**Work request**
Please return the whole listing. Keep each line exactly the same.
[Start of Attachment]
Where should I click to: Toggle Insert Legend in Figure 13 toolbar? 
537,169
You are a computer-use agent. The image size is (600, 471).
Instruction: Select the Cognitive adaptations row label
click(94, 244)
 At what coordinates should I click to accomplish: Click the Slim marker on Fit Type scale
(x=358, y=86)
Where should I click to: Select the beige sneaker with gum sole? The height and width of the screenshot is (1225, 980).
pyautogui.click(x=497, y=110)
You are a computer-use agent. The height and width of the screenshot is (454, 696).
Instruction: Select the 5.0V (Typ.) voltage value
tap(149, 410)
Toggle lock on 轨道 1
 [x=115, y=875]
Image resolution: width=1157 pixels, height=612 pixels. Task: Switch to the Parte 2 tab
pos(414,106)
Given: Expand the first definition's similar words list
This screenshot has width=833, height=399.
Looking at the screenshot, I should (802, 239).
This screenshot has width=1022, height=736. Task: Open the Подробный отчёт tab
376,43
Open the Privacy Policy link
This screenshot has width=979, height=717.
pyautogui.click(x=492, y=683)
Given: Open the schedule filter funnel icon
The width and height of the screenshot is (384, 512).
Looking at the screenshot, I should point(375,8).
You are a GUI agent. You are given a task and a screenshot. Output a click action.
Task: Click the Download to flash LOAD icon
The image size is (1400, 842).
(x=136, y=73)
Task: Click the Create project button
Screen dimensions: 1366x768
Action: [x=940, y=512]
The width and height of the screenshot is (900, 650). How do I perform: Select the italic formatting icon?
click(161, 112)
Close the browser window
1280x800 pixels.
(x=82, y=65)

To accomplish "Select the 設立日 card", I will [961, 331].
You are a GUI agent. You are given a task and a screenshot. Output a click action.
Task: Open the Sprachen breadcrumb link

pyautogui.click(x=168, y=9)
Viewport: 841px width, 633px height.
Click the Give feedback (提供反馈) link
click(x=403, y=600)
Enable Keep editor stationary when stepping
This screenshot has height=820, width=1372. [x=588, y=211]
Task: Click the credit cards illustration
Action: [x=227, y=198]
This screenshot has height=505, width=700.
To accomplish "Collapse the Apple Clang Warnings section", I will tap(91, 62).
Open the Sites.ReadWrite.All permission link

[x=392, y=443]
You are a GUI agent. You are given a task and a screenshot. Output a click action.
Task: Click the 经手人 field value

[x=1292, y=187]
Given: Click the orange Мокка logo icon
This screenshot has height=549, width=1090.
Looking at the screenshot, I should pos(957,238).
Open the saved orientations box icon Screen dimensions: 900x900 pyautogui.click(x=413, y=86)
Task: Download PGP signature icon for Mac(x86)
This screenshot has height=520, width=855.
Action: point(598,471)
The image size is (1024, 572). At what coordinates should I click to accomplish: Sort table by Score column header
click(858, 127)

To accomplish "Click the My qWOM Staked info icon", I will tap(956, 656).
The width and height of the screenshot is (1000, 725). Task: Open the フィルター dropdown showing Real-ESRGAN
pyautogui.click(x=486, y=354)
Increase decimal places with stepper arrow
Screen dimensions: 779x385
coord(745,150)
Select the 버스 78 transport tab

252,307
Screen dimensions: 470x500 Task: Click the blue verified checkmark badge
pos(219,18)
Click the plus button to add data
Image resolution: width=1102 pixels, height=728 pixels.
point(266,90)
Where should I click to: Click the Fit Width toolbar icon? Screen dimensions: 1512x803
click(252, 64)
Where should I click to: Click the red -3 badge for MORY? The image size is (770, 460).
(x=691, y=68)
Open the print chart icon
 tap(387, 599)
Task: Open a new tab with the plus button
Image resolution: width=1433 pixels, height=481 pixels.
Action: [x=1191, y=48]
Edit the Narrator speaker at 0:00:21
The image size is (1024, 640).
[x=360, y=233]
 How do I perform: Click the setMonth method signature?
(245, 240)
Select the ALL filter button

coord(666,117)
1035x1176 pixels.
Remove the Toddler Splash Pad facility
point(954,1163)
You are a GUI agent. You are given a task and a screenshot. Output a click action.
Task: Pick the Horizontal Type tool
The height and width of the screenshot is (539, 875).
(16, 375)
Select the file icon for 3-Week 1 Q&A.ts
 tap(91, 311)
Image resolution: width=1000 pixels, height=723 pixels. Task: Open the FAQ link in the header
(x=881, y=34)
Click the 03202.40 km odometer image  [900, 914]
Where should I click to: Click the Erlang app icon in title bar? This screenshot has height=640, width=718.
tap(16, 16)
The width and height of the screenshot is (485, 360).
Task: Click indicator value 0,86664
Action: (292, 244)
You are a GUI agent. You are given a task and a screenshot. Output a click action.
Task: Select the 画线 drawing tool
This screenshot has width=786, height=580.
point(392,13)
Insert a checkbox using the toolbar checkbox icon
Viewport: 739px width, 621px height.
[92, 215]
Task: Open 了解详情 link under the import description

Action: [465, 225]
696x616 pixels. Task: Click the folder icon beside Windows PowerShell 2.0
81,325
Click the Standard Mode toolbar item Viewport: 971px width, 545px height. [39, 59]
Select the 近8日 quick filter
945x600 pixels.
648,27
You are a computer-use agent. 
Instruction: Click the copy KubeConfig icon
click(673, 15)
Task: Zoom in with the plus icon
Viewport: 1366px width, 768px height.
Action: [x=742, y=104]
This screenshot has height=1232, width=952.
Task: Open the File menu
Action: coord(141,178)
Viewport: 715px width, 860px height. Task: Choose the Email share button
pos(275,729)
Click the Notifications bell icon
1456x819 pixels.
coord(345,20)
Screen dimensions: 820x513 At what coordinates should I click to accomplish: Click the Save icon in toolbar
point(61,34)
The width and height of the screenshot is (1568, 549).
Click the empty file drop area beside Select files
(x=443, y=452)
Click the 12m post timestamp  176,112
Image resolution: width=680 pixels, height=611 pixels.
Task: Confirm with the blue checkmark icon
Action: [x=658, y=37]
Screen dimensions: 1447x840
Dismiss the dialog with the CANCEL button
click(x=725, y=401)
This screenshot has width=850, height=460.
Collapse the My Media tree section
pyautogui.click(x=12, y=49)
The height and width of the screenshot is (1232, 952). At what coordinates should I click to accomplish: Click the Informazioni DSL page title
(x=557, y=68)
[End of Attachment]
**Response to the exercise**
Where should I click to: Toggle Insert Legend in Figure 13 toolbar? 
537,169
You are a computer-use agent. The image size is (600, 471).
Instruction: Select the Cognitive adaptations row label
click(94, 244)
 At what coordinates should I click to accomplish: Click the Slim marker on Fit Type scale
(x=358, y=86)
Where should I click to: Select the beige sneaker with gum sole? The height and width of the screenshot is (1225, 980).
pyautogui.click(x=497, y=110)
You are a computer-use agent. The height and width of the screenshot is (454, 696).
Instruction: Select the 5.0V (Typ.) voltage value
tap(149, 410)
Toggle lock on 轨道 1
 [x=115, y=875]
Image resolution: width=1157 pixels, height=612 pixels. Task: Switch to the Parte 2 tab
pos(414,106)
Given: Expand the first definition's similar words list
This screenshot has width=833, height=399.
Looking at the screenshot, I should (802, 239).
This screenshot has width=1022, height=736. Task: Open the Подробный отчёт tab
376,43
Open the Privacy Policy link
This screenshot has width=979, height=717.
pyautogui.click(x=492, y=683)
Given: Open the schedule filter funnel icon
The width and height of the screenshot is (384, 512).
Looking at the screenshot, I should point(375,8).
You are a GUI agent. You are given a task and a screenshot. Output a click action.
Task: Click the Download to flash LOAD icon
The image size is (1400, 842).
(x=136, y=73)
Task: Click the Create project button
Screen dimensions: 1366x768
Action: [x=940, y=512]
The width and height of the screenshot is (900, 650). How do I perform: Select the italic formatting icon?
click(161, 112)
Close the browser window
1280x800 pixels.
(x=82, y=65)

To accomplish "Select the 設立日 card", I will [961, 331].
You are a GUI agent. You are given a task and a screenshot. Output a click action.
Task: Open the Sprachen breadcrumb link

pyautogui.click(x=168, y=9)
Viewport: 841px width, 633px height.
Click the Give feedback (提供反馈) link
click(x=403, y=600)
Enable Keep editor stationary when stepping
This screenshot has height=820, width=1372. [x=588, y=211]
Task: Click the credit cards illustration
Action: [x=227, y=198]
This screenshot has height=505, width=700.
To accomplish "Collapse the Apple Clang Warnings section", I will tap(91, 62).
Open the Sites.ReadWrite.All permission link

[x=392, y=443]
You are a GUI agent. You are given a task and a screenshot. Output a click action.
Task: Click the 经手人 field value

[x=1292, y=187]
Given: Click the orange Мокка logo icon
This screenshot has height=549, width=1090.
Looking at the screenshot, I should pos(957,238).
Open the saved orientations box icon Screen dimensions: 900x900 pyautogui.click(x=413, y=86)
Task: Download PGP signature icon for Mac(x86)
This screenshot has height=520, width=855.
Action: point(598,471)
The image size is (1024, 572). At what coordinates should I click to accomplish: Sort table by Score column header
click(858, 127)

To accomplish "Click the My qWOM Staked info icon", I will tap(956, 656).
The width and height of the screenshot is (1000, 725). Task: Open the フィルター dropdown showing Real-ESRGAN
pyautogui.click(x=486, y=354)
Increase decimal places with stepper arrow
Screen dimensions: 779x385
coord(745,150)
Select the 버스 78 transport tab

252,307
Screen dimensions: 470x500 Task: Click the blue verified checkmark badge
pos(219,18)
Click the plus button to add data
Image resolution: width=1102 pixels, height=728 pixels.
point(266,90)
Where should I click to: Click the Fit Width toolbar icon? Screen dimensions: 1512x803
click(252, 64)
Where should I click to: Click the red -3 badge for MORY? The image size is (770, 460).
(x=691, y=68)
Open the print chart icon
 tap(387, 599)
Task: Open a new tab with the plus button
Image resolution: width=1433 pixels, height=481 pixels.
Action: [x=1191, y=48]
Edit the Narrator speaker at 0:00:21
The image size is (1024, 640).
[x=360, y=233]
 How do I perform: Click the setMonth method signature?
(245, 240)
Select the ALL filter button

coord(666,117)
1035x1176 pixels.
Remove the Toddler Splash Pad facility
point(954,1163)
You are a GUI agent. You are given a task and a screenshot. Output a click action.
Task: Pick the Horizontal Type tool
The height and width of the screenshot is (539, 875).
(16, 375)
Select the file icon for 3-Week 1 Q&A.ts
 tap(91, 311)
Image resolution: width=1000 pixels, height=723 pixels. Task: Open the FAQ link in the header
(x=881, y=34)
Click the 03202.40 km odometer image  [900, 914]
Where should I click to: Click the Erlang app icon in title bar? This screenshot has height=640, width=718.
tap(16, 16)
The width and height of the screenshot is (485, 360).
Task: Click indicator value 0,86664
Action: (292, 244)
You are a GUI agent. You are given a task and a screenshot. Output a click action.
Task: Select the 画线 drawing tool
This screenshot has width=786, height=580.
point(392,13)
Insert a checkbox using the toolbar checkbox icon
Viewport: 739px width, 621px height.
[92, 215]
Task: Open 了解详情 link under the import description

Action: [465, 225]
696x616 pixels. Task: Click the folder icon beside Windows PowerShell 2.0
81,325
Click the Standard Mode toolbar item Viewport: 971px width, 545px height. [39, 59]
Select the 近8日 quick filter
945x600 pixels.
648,27
You are a computer-use agent. 
Instruction: Click the copy KubeConfig icon
click(673, 15)
Task: Zoom in with the plus icon
Viewport: 1366px width, 768px height.
Action: [x=742, y=104]
This screenshot has height=1232, width=952.
Task: Open the File menu
Action: coord(141,178)
Viewport: 715px width, 860px height. Task: Choose the Email share button
pos(275,729)
Click the Notifications bell icon
1456x819 pixels.
coord(345,20)
Screen dimensions: 820x513 At what coordinates should I click to accomplish: Click the Save icon in toolbar
point(61,34)
The width and height of the screenshot is (1568, 549).
Click the empty file drop area beside Select files
(x=443, y=452)
Click the 12m post timestamp  176,112
Image resolution: width=680 pixels, height=611 pixels.
Task: Confirm with the blue checkmark icon
Action: [x=658, y=37]
Screen dimensions: 1447x840
Dismiss the dialog with the CANCEL button
click(x=725, y=401)
This screenshot has width=850, height=460.
Collapse the My Media tree section
pyautogui.click(x=12, y=49)
The height and width of the screenshot is (1232, 952). At what coordinates should I click to accomplish: Click the Informazioni DSL page title
(x=557, y=68)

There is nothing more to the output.